ST: História foi o meu primeiro grande amor. Estou um pouco envergonhado em dizer que, quando menino, eu adorava como herói Napoleão Bonaparte e minha maior emoção foi visitar seu enorme túmulo em Paris, quando tinha onze anos. Eu penso que o passado, como outro país, seja tão real quanto o presente, mas para sempre fora de alcance. Em particular, eu fico impressionado com as lutas e sacrifícios colossais que abalaram o mundo durante a Segunda Guerra Mundial – um momento em que a história parece estranha, maior e mais terrível do que a ficção. E assim, em The Inheritance e novamente em meu novo romance, The King of Diamonds, fiz deliberadamente a guerra o pano de fundo para eventos do final dos anos cinquenta e em cada livro meu o inspetor Trave deve voltar ao passado para resolver um assassinato. Suponho que a minha visão do passado seja uma amálgama de memórias de infância e pesquisas históricas.
JF: Eu não pude deixar de notar um personagem menor, Charles Blackburn, advogado imobiliário do falecido professor John Cade. É este um eco deliberado do nome da advogada da Tolkien Estate, Cathleen Blackburn? Ou é apenas uma coincidência surpreendente?
ST: Vários leitores notaram a conexão entre a família Sackville de Final Witness e os Sacola-Bolseiros [Sackville-Bagginses no original], e isso era certamente pura coincidência. Pode haver mais de uma conexão inconsciente aqui, que eu espero que Cathleen não se importe.
JF: Quem são alguns de seus escritores favoritos, no gênero suspense ou em qualquer outro gênero?
ST: Eu fui uma criança que cresceu em uma casa de campo na zona rural de Oxfordshire. Tive que me virar muito com meus próprios recursos, que consistia de livros, livros e mais livros. Costumava pensar que eu era muito deprimido por esta experiência, mas agora eu acho o oposto. Os livros que li deitado em minha cama encheram minha imaginação e eles são o combustível para minha criatividade agora.
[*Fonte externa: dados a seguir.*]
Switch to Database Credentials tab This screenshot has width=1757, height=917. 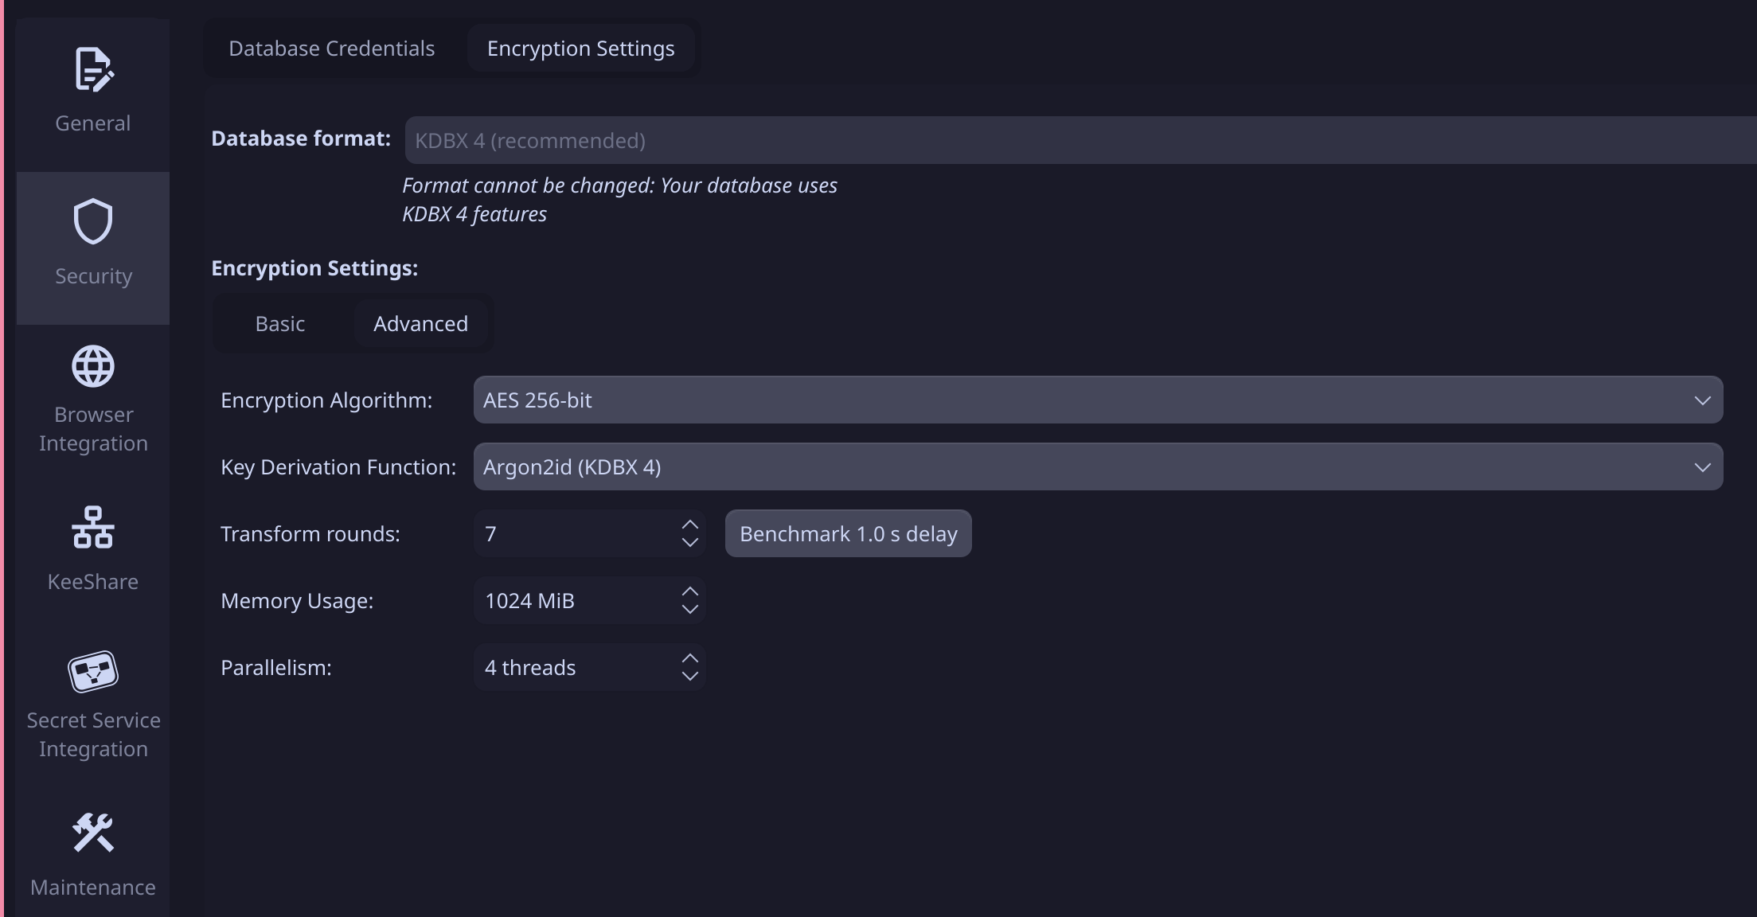[x=332, y=49]
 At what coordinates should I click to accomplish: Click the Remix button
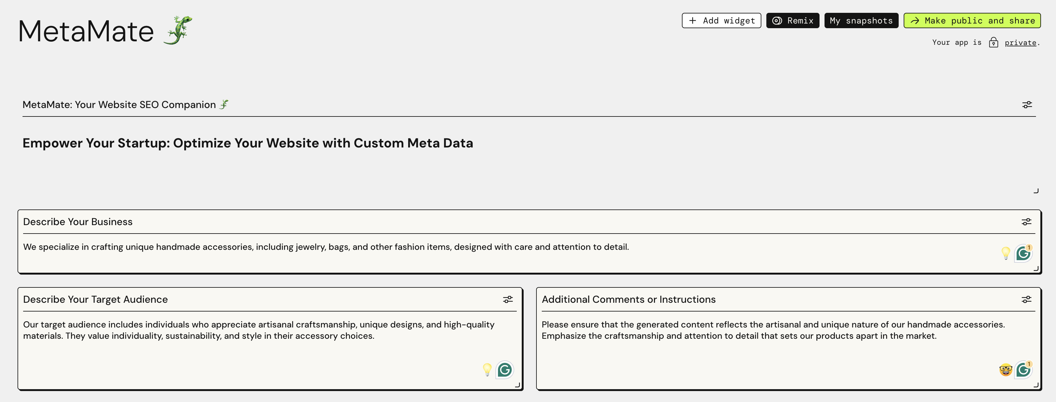(792, 21)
Acima de tudo eu amava romances que me transportavam inteiramente para um passado fictício – O Conde de Monte Cristo, A Ilha do Tesouro, O Morro dos Ventos Uivantes, Jane Eyre, Gormenghast e O Senhor dos Anéis . Eles me encheram de um sentimento de admiração – (para usar a frase de Van Morrison) – que nunca me deixou desde então.
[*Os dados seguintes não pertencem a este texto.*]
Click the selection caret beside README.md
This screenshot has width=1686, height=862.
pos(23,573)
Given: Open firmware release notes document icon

JF: Há algo que você gostaria de dizer aos leitores da Mythprint interessados em seus romances? Nossos leitores têm uma preferência especial por fantasia e literatura de ficção científica, mas a maioria é composta por vorazes bibliófilos e gostariam de conhecer os seus livros.
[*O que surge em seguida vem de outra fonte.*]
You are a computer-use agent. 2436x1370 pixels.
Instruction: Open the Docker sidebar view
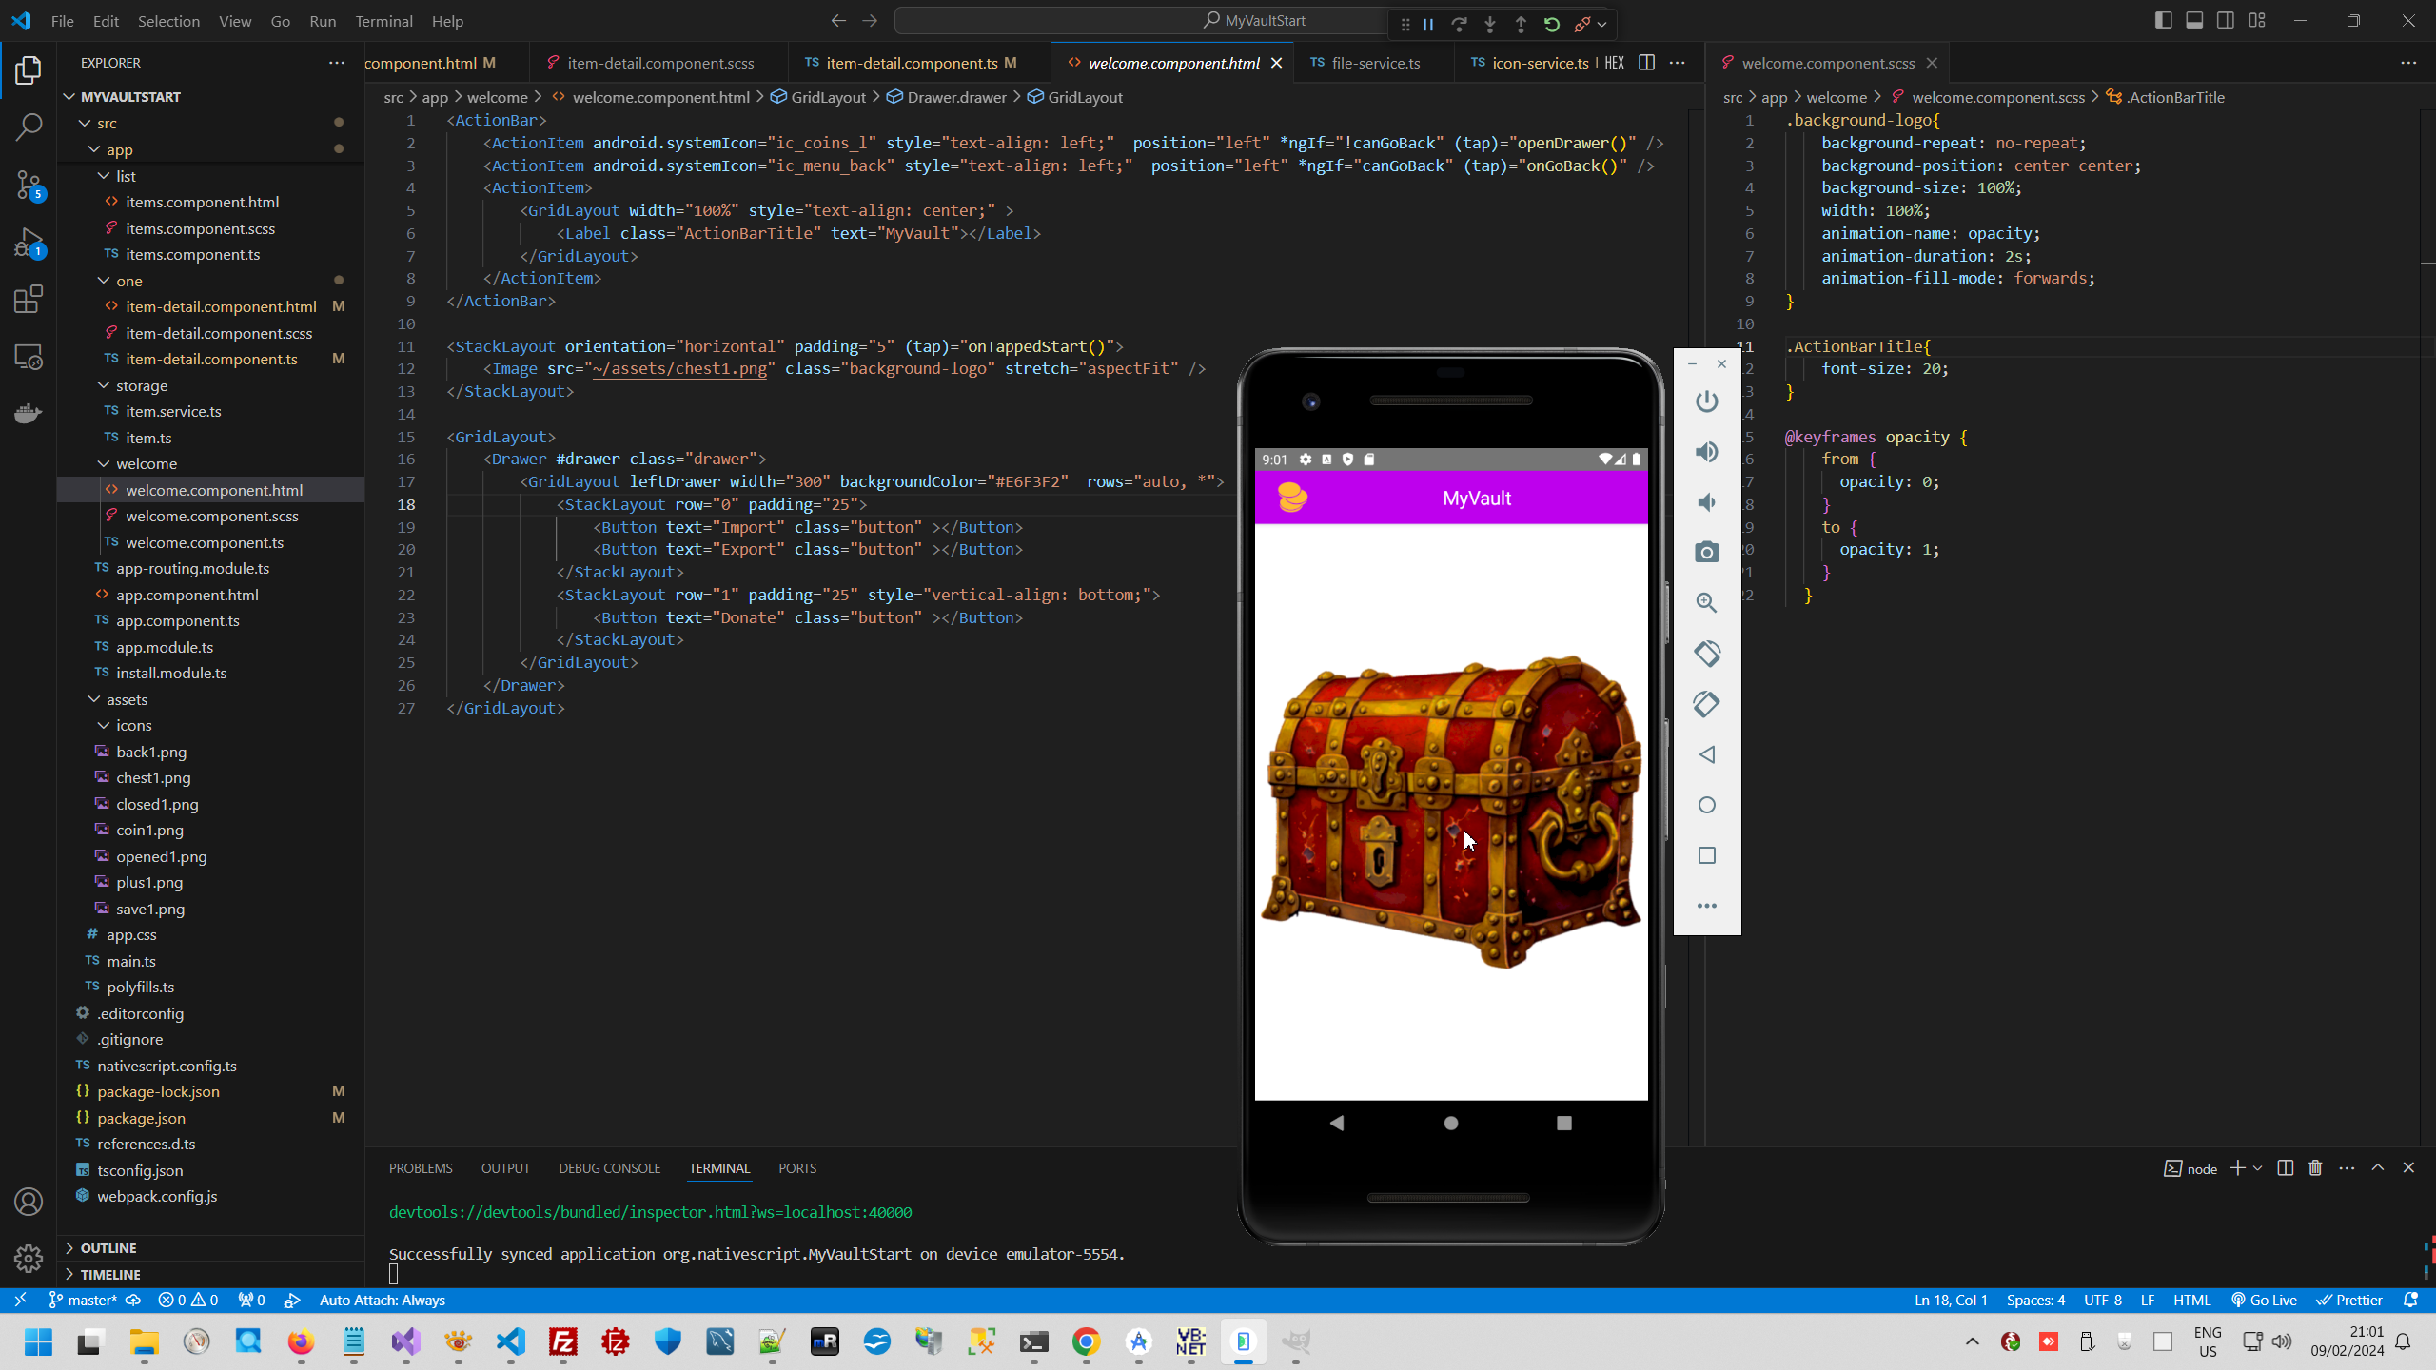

ST: Eu não posso vender o meu livro como algo que ele não é. É um conto com seu quinhão de personagens malévolos e um mistério que se destina a manter você interessado até o final. Ele tem uma forte dimensão histórica. Não é ficção científica ou fantasia, mas eu acho que é uma boa leitura e espero que alguns de seus leitores possam gostar.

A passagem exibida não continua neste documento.